DETAILED DESCRIPTION OF THE INVENTION

[0033] Definitions

[0034] Unless otherwise made explicitly clear by context, the indefinite article “a” intends one or more of the objects referenced immediately thereafter.

[0035] As used herein, the term “cell” intends a eukaryotic cell. Unless otherwise made explicitly clear by context, the singular term “cell” equally intends a plurality of genetically identical cells, such as a plurality of cells from a clonal eukaryotic cell line. A “cultured cell” is a eukaryotic cell (or clonal eukaryotic cell line) that is maintained alive in vitro in nutrient media, or that has previously been propagated in vitro in nutrient media for at least one doubling.

[0036] “Genotypically distinct” cells have nonidentical genomic sequences.

[0037] A “target locus” is a genomic region that includes all exons of an expressed protein.

[0038] As used herein, two genotypically distinct cells are “coisogenic” with respect to one another if derived from a common ancestor cell and engineered to differ from one another in genomic sequence at a predetermined target locus. The genomic sequence differences at the target locus must be sufficient to alter the amino acid sequence encoded at the target locus by at least one amino acid. The term “coisogenic” permits of changes as between the genomes of the genotypically distinct cells additional to the changes at the target locus.

[0039] “Exceptionally coisogenic” cells are coisogenic cells that differ in genomic sequence by no more than 0.05%, excluding changes at the target locus.

[0040] “Perfectly coisogenic” cells are coisogenic cells that differ in genomic sequence by no more than 0.005%, excluding changes at the target locus.

[0041] Cells, or genetic alterations, therein are said to be “legacy-free” if lacking in heterologous genetic elements within 10 kilobases of an engineered genomic sequence alteration. When used with respect to coisogenic cells, the cells are legacy-free if lacking in heterologous genetic elements within 10 kilobases of any codon of the target locus.

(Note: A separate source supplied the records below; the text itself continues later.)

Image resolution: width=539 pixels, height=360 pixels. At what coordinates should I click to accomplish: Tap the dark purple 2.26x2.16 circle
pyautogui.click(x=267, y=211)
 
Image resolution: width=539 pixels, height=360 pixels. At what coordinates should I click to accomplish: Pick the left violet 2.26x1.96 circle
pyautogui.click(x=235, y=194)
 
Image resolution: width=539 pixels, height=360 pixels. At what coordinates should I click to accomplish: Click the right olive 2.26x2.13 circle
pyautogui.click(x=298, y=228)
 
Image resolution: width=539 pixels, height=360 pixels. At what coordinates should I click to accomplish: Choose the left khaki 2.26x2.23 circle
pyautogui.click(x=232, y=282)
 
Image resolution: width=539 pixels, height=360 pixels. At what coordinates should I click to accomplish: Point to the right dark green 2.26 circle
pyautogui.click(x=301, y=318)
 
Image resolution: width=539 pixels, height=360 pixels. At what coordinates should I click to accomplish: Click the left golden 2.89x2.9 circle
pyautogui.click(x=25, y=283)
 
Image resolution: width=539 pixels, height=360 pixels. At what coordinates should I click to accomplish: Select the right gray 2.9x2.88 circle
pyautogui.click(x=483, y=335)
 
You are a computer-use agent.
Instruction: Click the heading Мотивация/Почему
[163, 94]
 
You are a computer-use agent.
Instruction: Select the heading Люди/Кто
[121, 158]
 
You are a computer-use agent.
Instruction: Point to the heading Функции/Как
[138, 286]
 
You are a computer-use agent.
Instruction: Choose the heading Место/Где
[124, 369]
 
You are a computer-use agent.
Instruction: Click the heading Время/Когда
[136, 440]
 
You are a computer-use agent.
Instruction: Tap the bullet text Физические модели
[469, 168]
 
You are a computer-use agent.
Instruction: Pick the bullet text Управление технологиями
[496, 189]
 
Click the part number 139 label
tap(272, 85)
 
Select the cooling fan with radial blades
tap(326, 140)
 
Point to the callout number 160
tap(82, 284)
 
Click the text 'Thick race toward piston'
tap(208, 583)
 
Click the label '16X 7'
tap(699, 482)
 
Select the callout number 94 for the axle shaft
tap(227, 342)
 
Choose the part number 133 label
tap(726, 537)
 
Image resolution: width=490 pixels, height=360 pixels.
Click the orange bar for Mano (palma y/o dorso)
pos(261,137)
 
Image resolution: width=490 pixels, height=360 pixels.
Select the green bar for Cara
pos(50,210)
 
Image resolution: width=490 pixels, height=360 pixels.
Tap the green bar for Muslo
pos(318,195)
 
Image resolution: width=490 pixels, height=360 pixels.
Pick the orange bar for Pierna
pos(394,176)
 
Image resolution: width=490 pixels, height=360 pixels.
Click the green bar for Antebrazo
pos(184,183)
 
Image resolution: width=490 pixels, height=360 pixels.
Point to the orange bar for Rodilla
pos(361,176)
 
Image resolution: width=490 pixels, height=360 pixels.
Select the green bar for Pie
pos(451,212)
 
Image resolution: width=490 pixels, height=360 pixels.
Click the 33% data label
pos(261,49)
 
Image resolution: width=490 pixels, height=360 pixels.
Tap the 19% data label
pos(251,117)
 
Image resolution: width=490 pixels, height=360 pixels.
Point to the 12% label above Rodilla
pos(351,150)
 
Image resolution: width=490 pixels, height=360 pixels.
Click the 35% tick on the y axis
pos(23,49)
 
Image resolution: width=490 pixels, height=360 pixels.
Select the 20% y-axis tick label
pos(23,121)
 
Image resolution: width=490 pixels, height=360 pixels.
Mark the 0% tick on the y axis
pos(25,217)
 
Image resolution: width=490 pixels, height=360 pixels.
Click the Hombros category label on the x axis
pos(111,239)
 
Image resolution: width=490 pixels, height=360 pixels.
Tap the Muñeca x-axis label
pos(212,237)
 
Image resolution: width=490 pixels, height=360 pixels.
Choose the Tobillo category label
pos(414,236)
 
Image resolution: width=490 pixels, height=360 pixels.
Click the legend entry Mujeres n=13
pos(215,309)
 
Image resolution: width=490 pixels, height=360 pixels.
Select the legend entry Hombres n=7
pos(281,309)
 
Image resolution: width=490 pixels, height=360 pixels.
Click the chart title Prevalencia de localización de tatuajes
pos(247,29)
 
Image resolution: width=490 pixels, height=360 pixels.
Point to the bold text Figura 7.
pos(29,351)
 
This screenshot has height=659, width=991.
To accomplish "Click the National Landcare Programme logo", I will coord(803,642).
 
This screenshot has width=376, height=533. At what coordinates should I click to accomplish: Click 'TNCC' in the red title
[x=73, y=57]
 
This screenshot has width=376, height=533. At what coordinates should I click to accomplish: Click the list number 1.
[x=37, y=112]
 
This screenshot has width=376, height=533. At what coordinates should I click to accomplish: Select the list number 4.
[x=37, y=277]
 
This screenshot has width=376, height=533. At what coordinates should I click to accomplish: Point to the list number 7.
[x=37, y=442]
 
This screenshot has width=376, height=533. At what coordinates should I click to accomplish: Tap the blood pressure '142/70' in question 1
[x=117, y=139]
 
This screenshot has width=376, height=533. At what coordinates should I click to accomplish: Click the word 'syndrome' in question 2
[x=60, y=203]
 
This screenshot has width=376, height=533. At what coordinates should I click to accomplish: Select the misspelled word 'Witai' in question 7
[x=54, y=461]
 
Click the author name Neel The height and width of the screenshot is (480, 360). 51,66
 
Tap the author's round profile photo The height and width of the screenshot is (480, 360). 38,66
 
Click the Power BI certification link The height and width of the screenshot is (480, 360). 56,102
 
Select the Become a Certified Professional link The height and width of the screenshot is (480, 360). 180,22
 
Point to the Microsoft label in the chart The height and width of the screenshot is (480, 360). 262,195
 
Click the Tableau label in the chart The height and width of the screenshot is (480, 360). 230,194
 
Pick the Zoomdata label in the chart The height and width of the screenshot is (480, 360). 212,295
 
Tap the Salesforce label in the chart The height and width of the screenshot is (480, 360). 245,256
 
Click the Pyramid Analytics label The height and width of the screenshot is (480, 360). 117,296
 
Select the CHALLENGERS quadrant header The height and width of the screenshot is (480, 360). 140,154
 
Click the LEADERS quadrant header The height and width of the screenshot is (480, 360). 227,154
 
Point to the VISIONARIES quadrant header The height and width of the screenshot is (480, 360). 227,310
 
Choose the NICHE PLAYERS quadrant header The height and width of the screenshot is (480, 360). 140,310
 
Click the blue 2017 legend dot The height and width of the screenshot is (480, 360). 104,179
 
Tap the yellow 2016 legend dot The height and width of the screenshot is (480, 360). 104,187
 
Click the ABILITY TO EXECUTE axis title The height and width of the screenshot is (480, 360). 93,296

[0042] As used herein, “heterologous genetic elements” are sequences of greater than 25 consecutive nucleotides that derive from—and that can thus be shown to be present in—species different from that from which the coisogenic cells derive; heterologous genetic elements thus include, inter alia, all genetic elements derived from prokaryotic cells, including prokaryotic genomic DNA; genetic elements derived from prokaryotic episomes, including fertility factors; genetic elements derived from bacteriophage; as well as genetic elements from eukaryotic viruses.

[0043] As used herein, the term “collection”, as applied to cells, intends that the cells are in sufficient spatial proximity to one another as readily and contemporaneously to be subject to the same experimental protocol. The term “library” is intended to be synonymous with “collection” in all respects.

[0044] As used herein, the term “xenobiotic” intends a foreign compound introduced into a biological system, such as an inorganic or organic compound foreign to the cell or organism under study, or a compound naturally present in the cell or organism under study but administered by normatural routes or at unnatural concentrations.

[0045] Coisogenic Eukaryotic Cell Collections, Methods of Making, and Methods of Use

[0046] The present invention is made possible by our recent discovery of methods and compositions, to be described in further detail below, for creating site-specific mutations in genomic DNA of eukaryotic cells, including mammalian cells, at efficiencies and with a precision not hitherto achievable using homologous recombination or earlier approaches based upon oligonucleotide-mediated gene repair.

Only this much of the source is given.